The point [tex](x,y,z)[/tex] on the plane [tex]x+2y+3z=9[/tex] determines the volume of the box, since [tex]V(x,y,z)=xyz[/tex]. Restricting the box to lie within the first octant is to say that [tex]x,y,z>0[/tex].
Let's do it via Lagrange multipliers.
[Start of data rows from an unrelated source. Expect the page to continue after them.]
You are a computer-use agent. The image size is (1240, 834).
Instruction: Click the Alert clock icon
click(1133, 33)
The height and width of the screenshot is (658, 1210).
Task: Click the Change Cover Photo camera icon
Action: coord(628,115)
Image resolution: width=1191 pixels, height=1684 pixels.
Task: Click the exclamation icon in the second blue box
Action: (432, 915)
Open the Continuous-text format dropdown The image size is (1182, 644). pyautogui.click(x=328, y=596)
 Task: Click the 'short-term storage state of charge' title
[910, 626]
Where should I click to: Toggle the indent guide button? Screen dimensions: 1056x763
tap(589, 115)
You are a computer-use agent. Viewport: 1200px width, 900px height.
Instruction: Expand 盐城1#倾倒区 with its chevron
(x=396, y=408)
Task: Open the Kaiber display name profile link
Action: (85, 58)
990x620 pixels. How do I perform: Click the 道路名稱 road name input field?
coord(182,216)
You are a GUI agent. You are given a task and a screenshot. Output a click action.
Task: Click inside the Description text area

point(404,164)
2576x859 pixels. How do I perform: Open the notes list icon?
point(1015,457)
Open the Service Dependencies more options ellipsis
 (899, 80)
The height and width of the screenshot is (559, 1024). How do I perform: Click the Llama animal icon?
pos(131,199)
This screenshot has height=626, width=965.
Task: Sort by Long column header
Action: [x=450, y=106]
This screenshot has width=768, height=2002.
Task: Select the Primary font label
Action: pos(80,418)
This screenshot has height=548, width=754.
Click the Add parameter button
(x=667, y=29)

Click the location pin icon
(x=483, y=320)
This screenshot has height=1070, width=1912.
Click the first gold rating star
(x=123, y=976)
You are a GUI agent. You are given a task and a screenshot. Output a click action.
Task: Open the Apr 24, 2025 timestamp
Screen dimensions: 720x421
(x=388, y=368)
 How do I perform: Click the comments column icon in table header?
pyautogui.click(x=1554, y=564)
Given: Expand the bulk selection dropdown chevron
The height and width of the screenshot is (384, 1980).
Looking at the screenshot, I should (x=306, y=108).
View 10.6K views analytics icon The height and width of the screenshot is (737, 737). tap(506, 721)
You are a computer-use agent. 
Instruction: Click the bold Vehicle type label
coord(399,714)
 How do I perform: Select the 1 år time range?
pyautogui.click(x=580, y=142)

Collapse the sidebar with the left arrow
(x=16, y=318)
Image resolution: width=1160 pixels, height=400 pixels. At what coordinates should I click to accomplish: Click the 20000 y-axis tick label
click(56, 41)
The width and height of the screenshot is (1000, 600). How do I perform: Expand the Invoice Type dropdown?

The Lagrangian is
[tex]L(x,y,z,\lambda)=xyz+\lambda(x+2y+3z-9)[/tex]
with partial derivatives (set equal to 0)
[tex]L_x=yz+\lambda=0[/tex]
[tex]L_y=xz+2\lambda=0[/tex]
[tex]L_z=xy+3\lambda=0[/tex]
[tex]L_\lambda=x+2y+3z-9=0[/tex]
We have
[tex]L_y-2L_x=xz-2yz=z(x-2y)=0\implies z=0\text{ or }x=2y[/tex]
[tex]L_z-3L_x=xy-3yz=y(x-3z)=0\implies y=0\text{ or }x=3z[/tex]
[tex]2L_z-3L_y=2xy-3xz=x(2y-3z)=0\implies x=0\text{ or }2y=3z[/tex]
We already assume [tex]x,y,z>0[/tex], so we can ignore those options, leaving us with [tex]x=x[/tex], [tex]y=\dfrac x2[/tex], and [tex]z=\dfrac x3[/tex]. Substituting into the plane equation, we get
[tex]x+2\dfrac x2+3\dfrac x3=3x=9\implies x=3\implies y=\dfrac32\text{ and }z=1[/tex]
So the box with largest volume has its vertex (the one opposite the vertex at the origin) in the plane at [tex]\left(3,\dfrac32,1\right)[/tex], giving a volume of [tex]\dfrac92[/tex].